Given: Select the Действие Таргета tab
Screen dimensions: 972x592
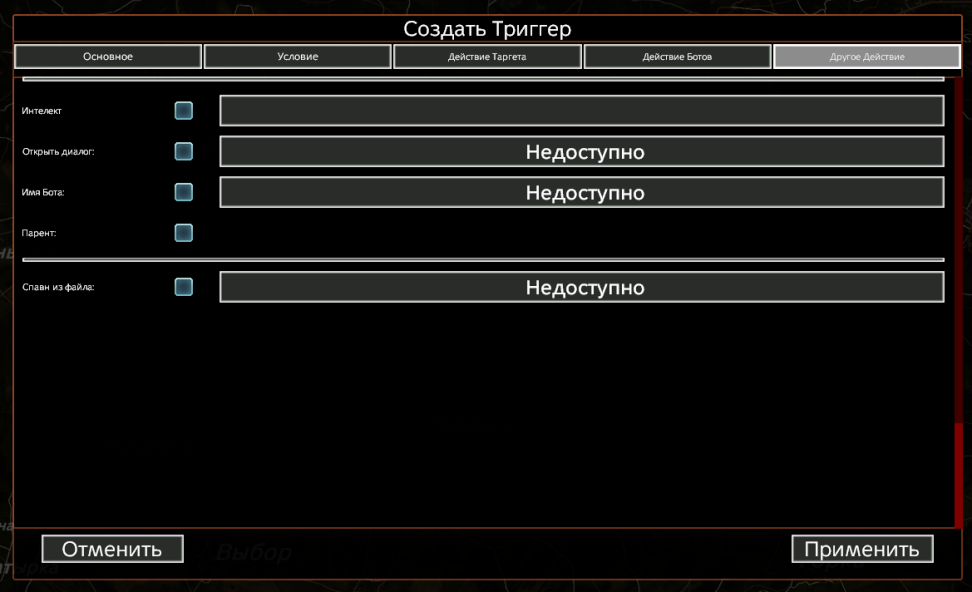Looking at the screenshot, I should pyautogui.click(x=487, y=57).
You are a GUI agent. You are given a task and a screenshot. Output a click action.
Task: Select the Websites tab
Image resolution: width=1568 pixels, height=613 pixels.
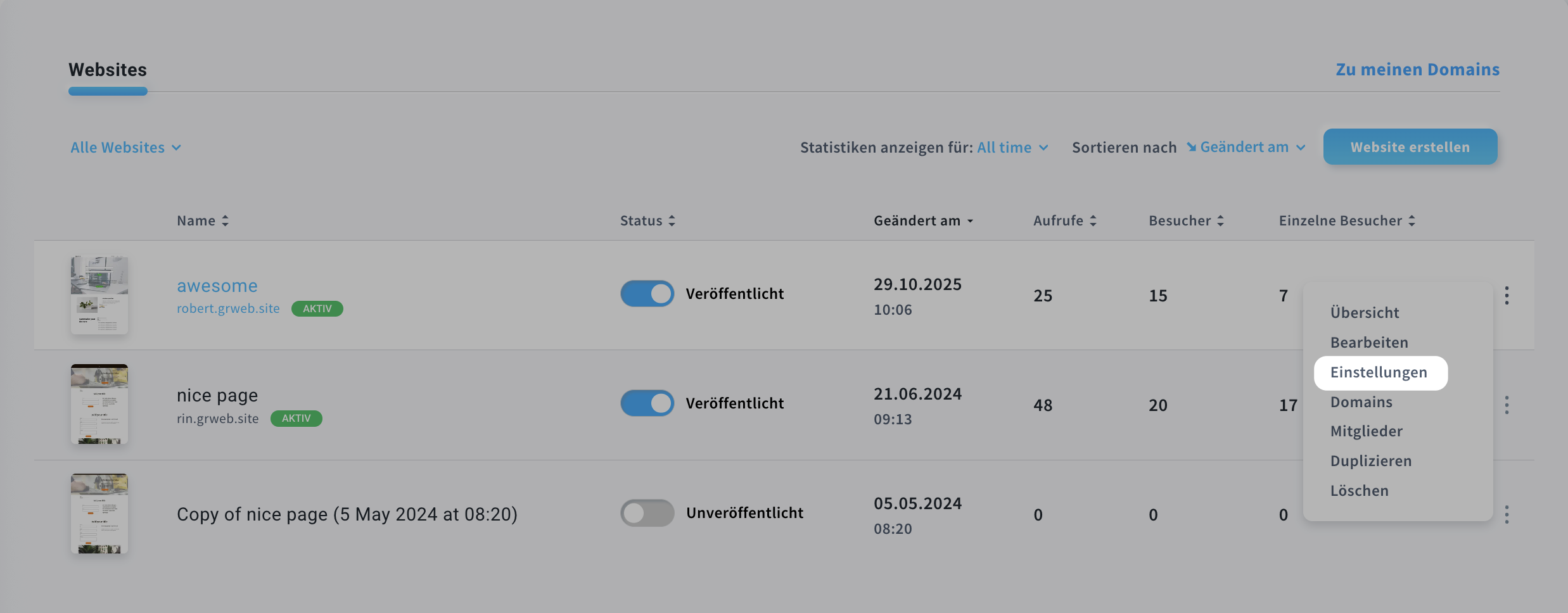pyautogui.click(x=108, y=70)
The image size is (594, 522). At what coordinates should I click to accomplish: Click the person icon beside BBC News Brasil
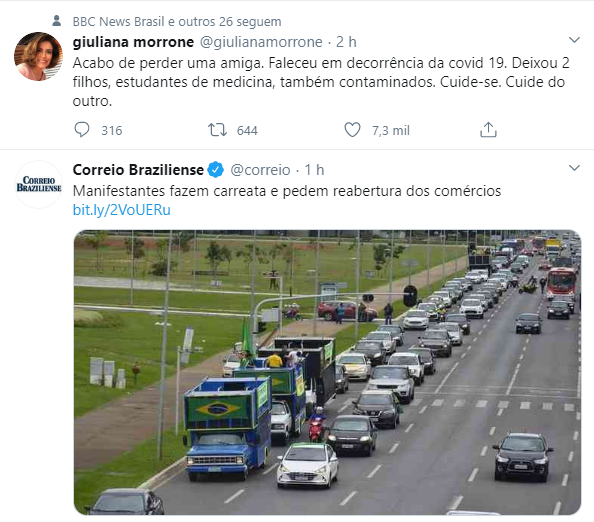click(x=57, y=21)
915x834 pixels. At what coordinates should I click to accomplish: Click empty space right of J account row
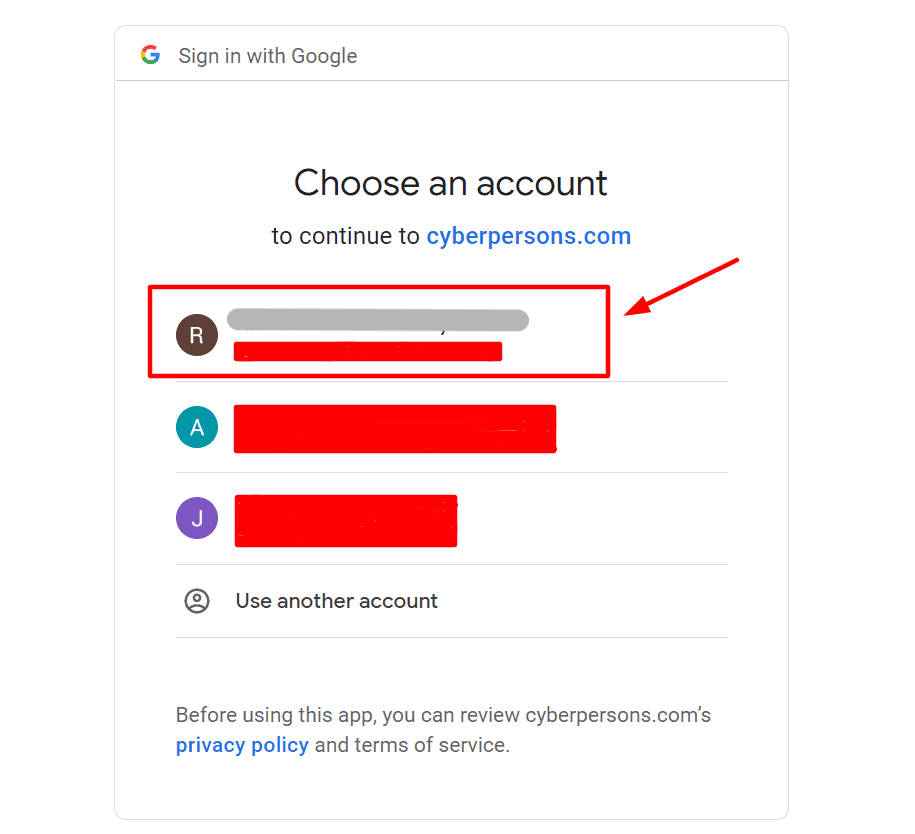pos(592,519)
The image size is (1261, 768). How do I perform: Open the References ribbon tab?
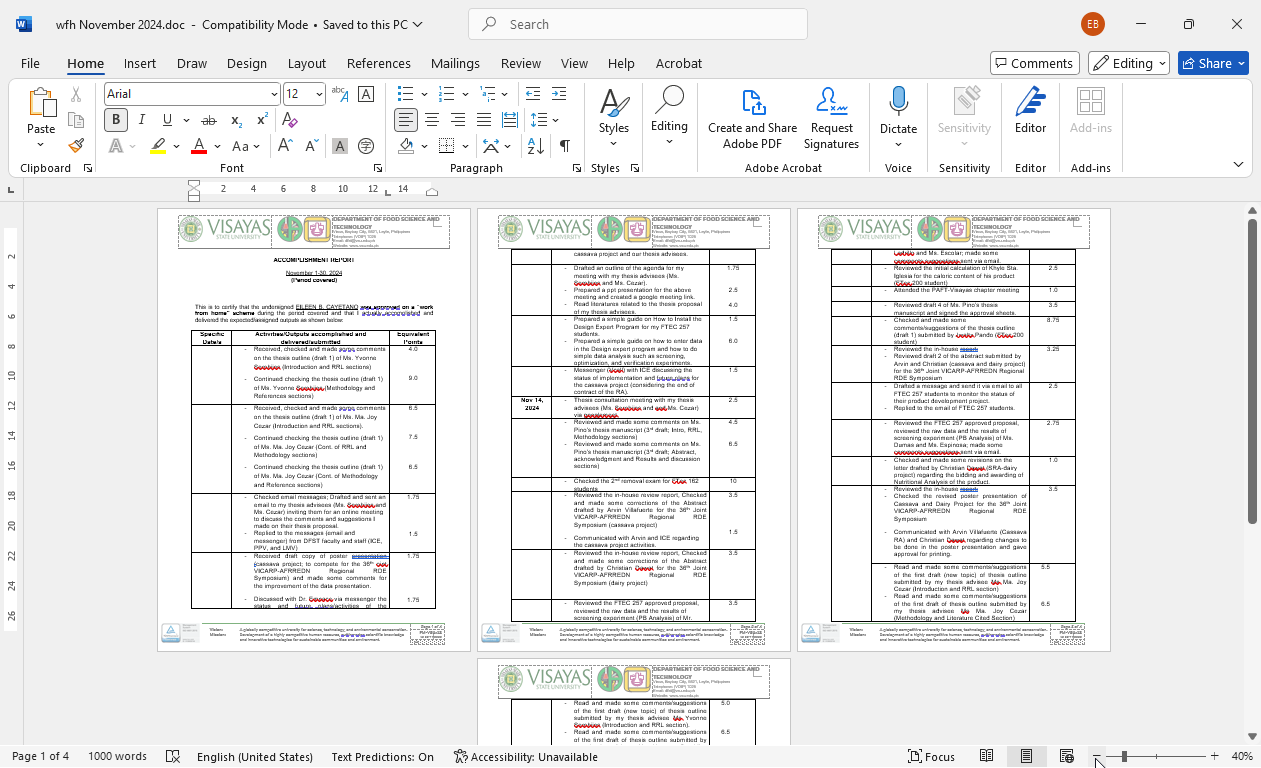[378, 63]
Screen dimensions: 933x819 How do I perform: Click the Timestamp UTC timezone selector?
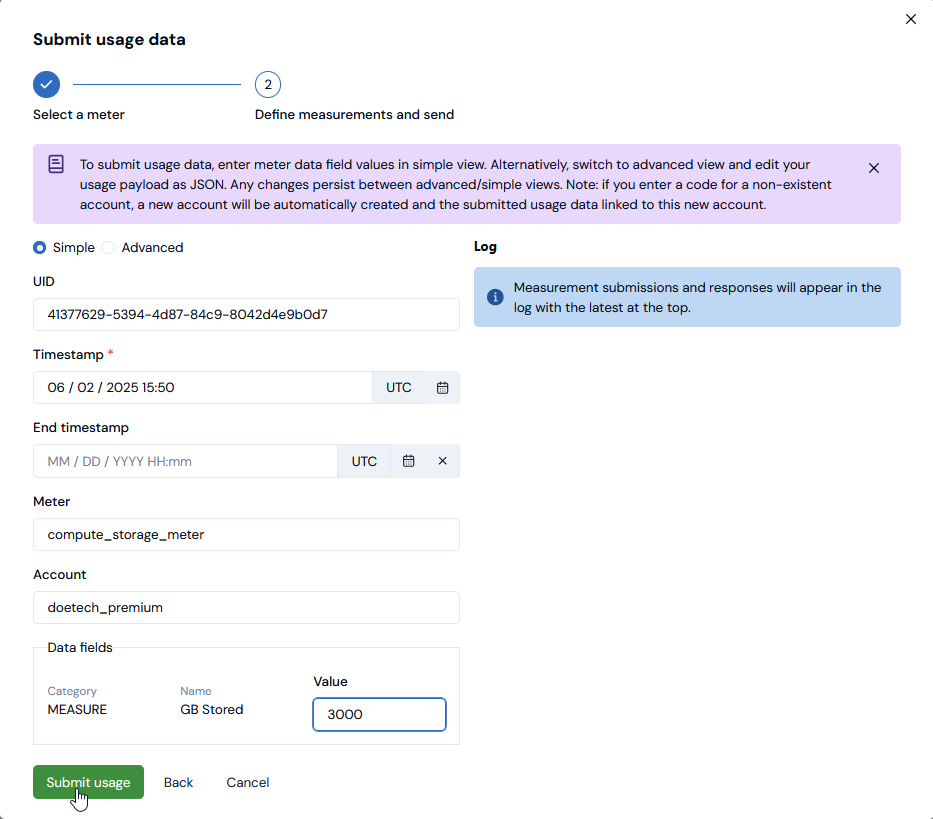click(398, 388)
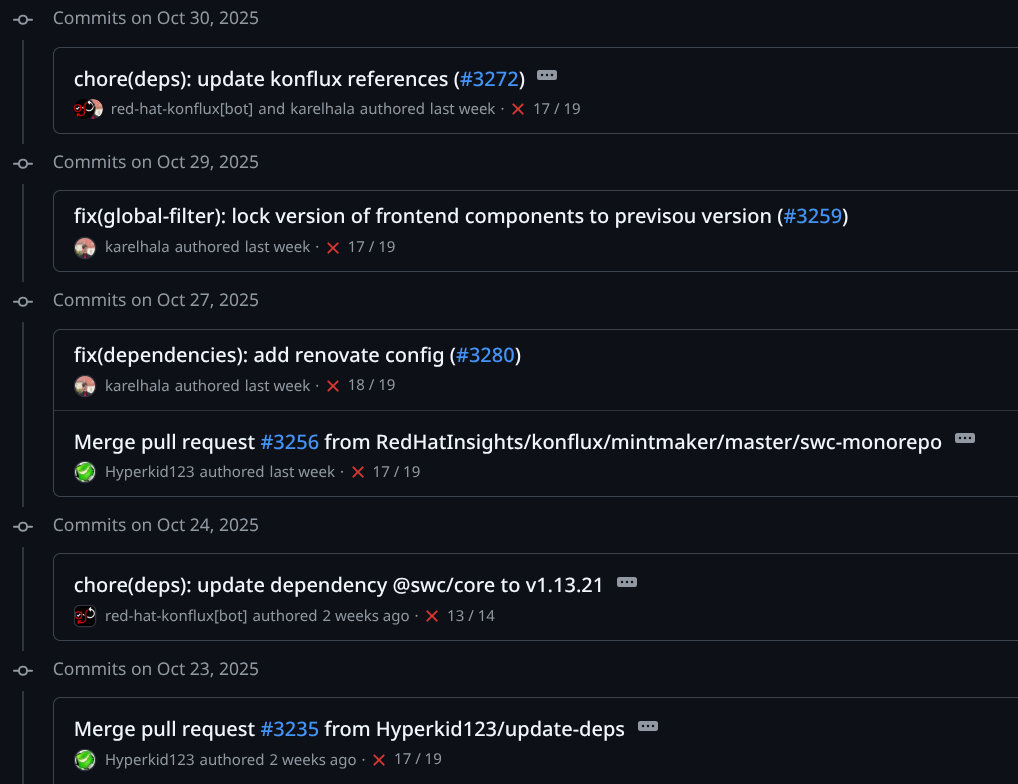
▬▬▬▬▬▬▬▬▬▬
- [GIVEN EXERCISE]
Quote the lines word for word, starting at the line that contains "You are a GUI" and ending with the last line. Leave the pictures out of your answer.

- [TASK SOLUTION]
You are a GUI agent. You are given a task and a screenshot. Output a click action.
Task: Select the Websites tab
Image resolution: width=1568 pixels, height=613 pixels.
pyautogui.click(x=108, y=70)
The image size is (594, 522). At what coordinates should I click to accomplish: Click the person icon beside BBC News Brasil
click(x=57, y=21)
915x834 pixels. At what coordinates should I click to accomplish: Click empty space right of J account row
pos(592,519)
The image size is (1261, 768). How do I perform: Open the References ribbon tab?
[378, 63]
Screen dimensions: 933x819 How do I perform: Click the Timestamp UTC timezone selector?
click(398, 388)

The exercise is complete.